Abstract

Magnetic resonance is the name of a phenomenon discovered less than sixteen years ago, which from the start has had a high theoretical importance and is now attaining a notable practical valve. Nuclear magnetic resonance occurs when a substance containing magnetic nuclei is exposed to crossed magnetic fields, one being steady and the other oscillating, and the strength of the former field and the frequency of the latter are matched in a particular way. When these are properly matched, the nuclei are turned over in the steady field, and energy is absorbed from the oscillating field.

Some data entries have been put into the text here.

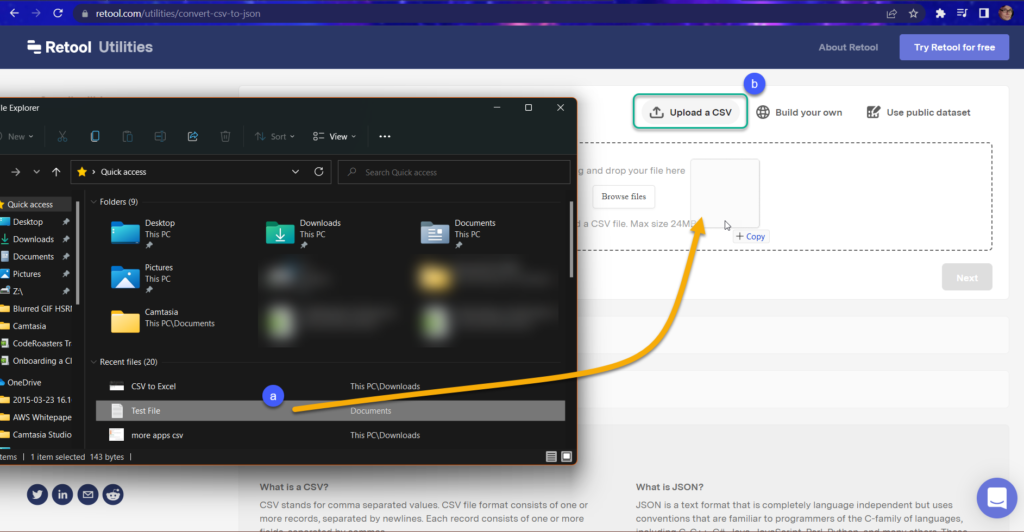
Task: Switch to large thumbnails view in status bar
Action: [567, 456]
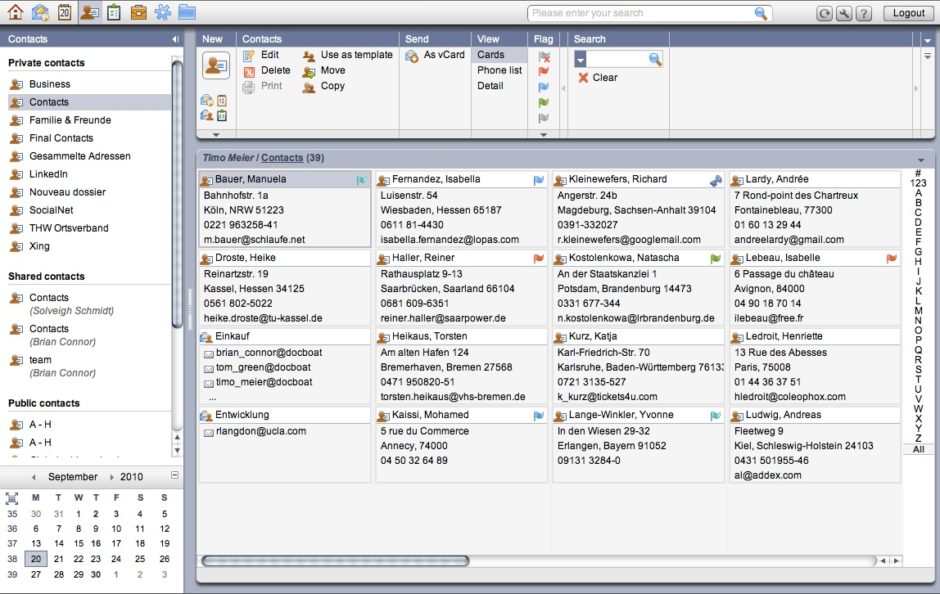Screen dimensions: 940x594
Task: Switch view to Phone list
Action: 499,71
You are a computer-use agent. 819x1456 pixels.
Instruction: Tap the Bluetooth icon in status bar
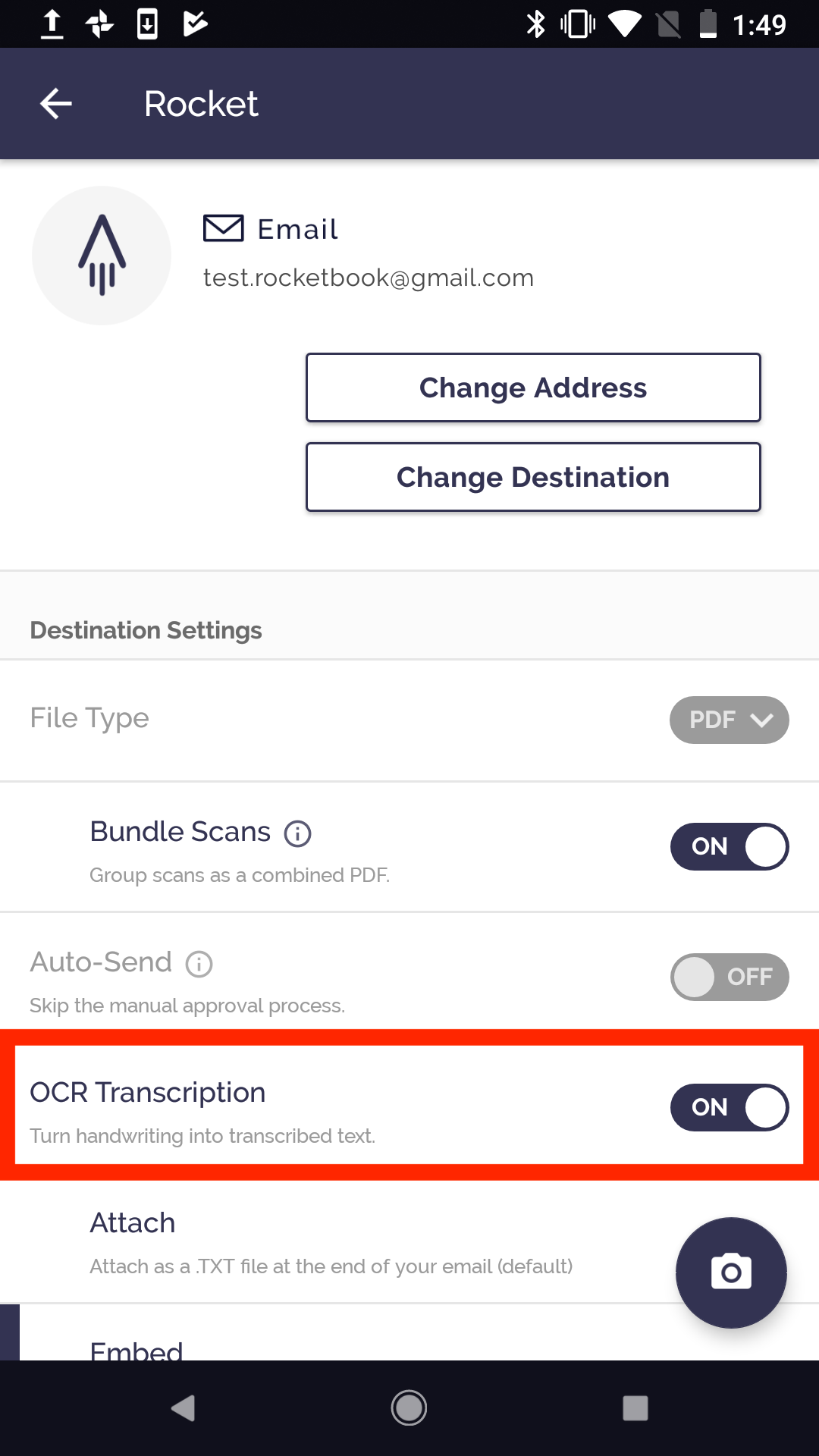point(536,24)
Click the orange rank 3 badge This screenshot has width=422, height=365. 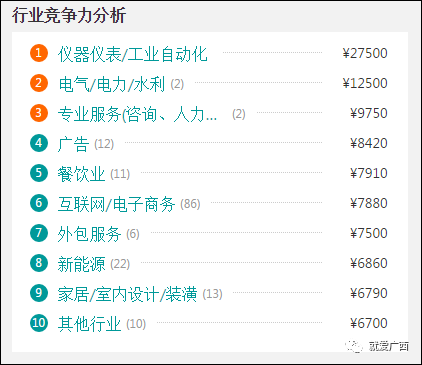pyautogui.click(x=39, y=113)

Another way of describing the effect is to say that resonance occurs when the applied frequency is equal to the frequency of precession of the nuclei in the steady field. This phenomenon illustrates very clearly some of the fundamental laws of Nature. For the purposes of nuclear physics it is used to determine the magnetic moments of nuclei and their relaxation-times in the substance that contains them. It is also used for chemical analysis, for measurement of magnetic fields, for analysis of crystal structure and for locating changes of phase of the substance containing the nuclei. Magnetic resonance of electrons is similar, but for a fundamental reason is confined almost exclusively to free atoms of certain kinds, to ferromagnetic substances and to certain strongly paramagnetic salts. For these last it serves to throw light on the fields prevailing within the crystals.